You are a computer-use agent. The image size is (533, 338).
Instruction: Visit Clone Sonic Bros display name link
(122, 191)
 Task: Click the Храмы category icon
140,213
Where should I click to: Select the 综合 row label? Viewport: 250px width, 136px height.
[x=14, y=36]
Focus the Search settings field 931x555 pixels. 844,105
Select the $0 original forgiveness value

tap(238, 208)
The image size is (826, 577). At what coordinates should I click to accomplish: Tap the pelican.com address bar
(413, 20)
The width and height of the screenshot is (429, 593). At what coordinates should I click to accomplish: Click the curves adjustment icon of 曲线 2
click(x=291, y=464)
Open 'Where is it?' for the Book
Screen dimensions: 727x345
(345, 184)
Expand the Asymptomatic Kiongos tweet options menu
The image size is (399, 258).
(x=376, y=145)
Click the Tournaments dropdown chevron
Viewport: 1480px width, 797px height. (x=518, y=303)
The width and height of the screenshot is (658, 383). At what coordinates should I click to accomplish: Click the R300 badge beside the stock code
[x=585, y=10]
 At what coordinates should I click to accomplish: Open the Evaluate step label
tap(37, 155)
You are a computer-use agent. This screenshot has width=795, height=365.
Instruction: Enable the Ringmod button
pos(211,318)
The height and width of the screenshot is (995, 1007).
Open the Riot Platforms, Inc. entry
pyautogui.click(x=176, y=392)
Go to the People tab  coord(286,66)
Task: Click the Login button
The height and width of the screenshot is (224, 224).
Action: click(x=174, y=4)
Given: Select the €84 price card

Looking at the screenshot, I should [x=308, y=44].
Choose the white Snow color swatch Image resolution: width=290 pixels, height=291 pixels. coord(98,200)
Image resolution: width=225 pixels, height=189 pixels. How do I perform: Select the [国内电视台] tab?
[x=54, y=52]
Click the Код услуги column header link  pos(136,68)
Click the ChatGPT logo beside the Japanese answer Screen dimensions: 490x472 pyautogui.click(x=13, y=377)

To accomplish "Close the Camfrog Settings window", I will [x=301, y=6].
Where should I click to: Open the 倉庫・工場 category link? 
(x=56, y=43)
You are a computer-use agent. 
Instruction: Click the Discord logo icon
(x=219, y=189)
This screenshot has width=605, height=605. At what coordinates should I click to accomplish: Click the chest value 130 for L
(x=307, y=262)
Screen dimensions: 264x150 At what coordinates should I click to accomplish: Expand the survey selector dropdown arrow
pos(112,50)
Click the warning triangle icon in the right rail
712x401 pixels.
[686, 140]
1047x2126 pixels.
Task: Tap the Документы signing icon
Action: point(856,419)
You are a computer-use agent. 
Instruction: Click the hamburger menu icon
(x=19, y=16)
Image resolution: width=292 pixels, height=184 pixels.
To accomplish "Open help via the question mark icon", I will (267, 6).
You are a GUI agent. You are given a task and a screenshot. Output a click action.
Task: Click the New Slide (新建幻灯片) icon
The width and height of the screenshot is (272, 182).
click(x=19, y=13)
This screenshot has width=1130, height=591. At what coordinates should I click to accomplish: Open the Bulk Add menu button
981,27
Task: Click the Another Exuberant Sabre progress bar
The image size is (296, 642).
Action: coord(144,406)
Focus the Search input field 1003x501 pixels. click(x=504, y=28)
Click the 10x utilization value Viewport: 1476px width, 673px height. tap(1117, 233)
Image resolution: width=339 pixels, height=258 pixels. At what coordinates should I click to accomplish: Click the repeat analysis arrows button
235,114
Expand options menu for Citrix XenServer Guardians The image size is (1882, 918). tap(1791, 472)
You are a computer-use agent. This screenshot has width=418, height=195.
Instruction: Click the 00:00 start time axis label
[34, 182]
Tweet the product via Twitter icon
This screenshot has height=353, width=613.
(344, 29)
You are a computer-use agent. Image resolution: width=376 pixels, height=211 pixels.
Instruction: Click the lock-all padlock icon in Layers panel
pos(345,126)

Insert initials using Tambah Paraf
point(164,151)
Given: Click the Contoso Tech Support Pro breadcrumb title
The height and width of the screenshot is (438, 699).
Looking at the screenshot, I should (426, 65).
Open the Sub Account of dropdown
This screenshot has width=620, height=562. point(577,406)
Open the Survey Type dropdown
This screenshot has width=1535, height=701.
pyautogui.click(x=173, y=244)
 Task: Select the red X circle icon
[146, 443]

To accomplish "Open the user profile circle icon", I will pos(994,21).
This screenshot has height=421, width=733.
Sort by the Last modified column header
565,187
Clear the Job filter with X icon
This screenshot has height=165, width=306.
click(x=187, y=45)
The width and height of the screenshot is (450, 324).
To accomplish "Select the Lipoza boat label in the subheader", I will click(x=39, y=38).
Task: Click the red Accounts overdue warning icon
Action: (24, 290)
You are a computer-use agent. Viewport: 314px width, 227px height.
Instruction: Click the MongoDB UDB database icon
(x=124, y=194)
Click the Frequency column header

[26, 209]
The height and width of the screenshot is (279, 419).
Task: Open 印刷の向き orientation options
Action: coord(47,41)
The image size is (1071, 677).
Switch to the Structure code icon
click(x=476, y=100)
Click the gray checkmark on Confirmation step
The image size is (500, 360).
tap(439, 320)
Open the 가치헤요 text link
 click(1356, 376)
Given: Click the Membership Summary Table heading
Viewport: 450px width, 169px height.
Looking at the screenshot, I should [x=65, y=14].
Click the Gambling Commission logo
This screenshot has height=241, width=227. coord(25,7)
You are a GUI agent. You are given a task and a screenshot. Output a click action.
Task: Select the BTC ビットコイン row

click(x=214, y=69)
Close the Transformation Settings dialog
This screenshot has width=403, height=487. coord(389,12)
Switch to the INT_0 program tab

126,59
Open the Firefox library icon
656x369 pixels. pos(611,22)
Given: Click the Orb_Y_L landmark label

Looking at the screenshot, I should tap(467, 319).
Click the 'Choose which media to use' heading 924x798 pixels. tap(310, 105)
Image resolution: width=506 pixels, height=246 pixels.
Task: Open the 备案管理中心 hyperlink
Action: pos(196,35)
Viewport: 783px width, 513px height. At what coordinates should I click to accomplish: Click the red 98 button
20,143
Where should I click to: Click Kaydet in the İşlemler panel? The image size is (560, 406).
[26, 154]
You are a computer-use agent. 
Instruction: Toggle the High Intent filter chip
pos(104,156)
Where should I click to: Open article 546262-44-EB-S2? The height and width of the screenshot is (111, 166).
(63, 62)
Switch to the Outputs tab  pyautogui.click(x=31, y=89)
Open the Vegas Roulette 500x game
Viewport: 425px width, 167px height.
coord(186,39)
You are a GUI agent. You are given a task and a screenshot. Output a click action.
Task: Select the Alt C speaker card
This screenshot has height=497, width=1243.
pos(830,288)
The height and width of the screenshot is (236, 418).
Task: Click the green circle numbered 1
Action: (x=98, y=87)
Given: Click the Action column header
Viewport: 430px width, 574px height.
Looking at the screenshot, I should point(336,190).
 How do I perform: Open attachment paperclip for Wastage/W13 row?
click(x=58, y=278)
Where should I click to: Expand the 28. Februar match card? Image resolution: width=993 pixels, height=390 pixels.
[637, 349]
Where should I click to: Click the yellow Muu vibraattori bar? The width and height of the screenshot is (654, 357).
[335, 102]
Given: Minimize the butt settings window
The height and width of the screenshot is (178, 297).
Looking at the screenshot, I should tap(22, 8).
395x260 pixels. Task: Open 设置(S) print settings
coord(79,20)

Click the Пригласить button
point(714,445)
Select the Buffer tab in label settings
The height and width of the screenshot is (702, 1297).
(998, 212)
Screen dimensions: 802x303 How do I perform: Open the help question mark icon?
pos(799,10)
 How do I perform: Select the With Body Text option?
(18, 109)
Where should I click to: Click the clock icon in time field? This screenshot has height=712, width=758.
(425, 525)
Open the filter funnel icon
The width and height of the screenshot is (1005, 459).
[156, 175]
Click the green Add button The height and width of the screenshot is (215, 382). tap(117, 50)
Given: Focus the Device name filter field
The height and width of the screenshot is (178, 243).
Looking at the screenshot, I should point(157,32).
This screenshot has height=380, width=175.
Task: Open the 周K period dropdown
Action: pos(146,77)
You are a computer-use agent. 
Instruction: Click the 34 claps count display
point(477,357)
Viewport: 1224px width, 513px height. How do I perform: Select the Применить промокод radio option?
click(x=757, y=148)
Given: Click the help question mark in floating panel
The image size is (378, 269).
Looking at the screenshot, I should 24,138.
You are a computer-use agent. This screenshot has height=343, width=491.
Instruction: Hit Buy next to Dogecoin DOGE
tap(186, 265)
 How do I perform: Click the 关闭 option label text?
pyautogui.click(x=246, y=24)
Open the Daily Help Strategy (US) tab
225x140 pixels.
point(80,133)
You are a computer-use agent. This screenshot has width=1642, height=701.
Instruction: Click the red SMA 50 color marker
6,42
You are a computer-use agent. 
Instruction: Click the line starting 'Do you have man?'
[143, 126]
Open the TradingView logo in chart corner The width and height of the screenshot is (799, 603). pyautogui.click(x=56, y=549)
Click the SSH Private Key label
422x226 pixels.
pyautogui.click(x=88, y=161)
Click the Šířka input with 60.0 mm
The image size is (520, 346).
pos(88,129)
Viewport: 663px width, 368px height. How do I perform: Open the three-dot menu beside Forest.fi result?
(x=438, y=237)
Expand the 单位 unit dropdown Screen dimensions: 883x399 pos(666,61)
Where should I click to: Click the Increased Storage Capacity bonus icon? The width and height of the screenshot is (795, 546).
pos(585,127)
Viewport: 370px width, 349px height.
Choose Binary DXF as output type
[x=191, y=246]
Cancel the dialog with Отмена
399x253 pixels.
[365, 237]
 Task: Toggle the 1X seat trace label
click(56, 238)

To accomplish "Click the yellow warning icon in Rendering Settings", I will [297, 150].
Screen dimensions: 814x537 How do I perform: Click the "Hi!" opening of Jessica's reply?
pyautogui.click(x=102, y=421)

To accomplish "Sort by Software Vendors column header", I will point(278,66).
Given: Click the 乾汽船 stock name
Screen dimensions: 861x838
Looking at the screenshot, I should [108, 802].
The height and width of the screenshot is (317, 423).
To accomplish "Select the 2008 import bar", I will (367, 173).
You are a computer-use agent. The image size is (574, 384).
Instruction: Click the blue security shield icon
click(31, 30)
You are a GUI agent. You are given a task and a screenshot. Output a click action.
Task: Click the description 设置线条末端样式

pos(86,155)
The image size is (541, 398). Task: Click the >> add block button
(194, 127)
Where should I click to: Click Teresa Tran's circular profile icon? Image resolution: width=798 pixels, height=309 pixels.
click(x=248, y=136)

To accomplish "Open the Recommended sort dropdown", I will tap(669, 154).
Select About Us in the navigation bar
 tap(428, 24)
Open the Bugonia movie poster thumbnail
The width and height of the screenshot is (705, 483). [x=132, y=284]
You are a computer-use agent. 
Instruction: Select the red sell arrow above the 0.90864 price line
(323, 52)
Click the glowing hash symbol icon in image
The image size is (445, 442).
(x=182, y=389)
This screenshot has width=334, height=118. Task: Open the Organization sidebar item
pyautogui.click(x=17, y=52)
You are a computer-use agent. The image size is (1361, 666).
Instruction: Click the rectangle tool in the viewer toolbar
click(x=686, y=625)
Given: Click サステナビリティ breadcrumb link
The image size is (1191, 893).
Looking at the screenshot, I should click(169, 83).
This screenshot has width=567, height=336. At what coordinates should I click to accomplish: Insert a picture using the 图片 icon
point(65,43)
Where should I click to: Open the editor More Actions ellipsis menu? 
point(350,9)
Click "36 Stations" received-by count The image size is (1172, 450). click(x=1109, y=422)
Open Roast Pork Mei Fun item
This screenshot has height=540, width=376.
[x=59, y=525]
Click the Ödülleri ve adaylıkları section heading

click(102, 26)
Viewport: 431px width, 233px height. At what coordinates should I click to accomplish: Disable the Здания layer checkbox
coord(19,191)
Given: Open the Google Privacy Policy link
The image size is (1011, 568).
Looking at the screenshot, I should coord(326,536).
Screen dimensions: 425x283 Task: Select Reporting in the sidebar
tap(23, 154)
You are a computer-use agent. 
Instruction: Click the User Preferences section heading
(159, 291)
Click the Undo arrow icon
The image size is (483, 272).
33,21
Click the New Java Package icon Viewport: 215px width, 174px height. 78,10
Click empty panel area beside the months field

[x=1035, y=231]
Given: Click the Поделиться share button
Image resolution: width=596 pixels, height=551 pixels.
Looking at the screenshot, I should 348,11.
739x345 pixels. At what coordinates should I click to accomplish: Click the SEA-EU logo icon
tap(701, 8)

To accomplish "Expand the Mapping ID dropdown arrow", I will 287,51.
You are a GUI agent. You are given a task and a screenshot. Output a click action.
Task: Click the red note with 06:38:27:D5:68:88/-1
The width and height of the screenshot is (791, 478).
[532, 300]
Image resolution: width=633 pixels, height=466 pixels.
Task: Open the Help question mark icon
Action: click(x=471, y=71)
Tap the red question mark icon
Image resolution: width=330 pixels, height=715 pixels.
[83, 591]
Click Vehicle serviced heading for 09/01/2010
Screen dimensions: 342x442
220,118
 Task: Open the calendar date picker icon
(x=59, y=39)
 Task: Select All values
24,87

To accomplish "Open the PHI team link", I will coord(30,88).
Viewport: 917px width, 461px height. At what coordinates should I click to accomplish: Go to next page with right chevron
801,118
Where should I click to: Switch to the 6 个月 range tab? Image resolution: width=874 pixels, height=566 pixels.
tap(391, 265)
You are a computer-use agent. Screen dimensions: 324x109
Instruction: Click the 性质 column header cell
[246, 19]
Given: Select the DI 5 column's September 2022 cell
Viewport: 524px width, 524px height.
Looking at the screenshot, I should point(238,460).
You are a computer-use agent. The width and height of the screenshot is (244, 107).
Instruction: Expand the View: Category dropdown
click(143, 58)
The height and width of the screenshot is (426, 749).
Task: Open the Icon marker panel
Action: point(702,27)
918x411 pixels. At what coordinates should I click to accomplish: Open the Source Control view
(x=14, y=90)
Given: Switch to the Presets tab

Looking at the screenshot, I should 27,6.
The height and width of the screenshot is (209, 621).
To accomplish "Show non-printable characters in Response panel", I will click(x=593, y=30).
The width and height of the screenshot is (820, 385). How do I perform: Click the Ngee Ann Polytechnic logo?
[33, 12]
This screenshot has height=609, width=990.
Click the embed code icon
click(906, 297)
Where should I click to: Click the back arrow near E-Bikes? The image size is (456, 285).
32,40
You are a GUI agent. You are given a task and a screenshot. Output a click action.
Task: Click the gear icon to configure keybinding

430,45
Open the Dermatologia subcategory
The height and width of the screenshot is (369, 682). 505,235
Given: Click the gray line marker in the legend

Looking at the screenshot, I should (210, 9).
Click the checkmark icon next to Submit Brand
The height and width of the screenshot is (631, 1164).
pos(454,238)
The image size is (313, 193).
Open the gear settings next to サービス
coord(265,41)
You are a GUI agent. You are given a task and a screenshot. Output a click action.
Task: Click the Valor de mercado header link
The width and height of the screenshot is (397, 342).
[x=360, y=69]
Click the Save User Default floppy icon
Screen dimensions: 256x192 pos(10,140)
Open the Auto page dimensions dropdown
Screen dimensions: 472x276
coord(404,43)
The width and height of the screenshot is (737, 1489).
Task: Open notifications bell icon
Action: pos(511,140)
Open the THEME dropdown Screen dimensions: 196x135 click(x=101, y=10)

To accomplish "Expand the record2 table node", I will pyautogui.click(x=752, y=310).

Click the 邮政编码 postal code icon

----

Filter the listing above down to the lines that contain the word "breadcrumb".

◆ Reply to the exercise
Given: Click the Contoso Tech Support Pro breadcrumb title
Given: Click サステナビリティ breadcrumb link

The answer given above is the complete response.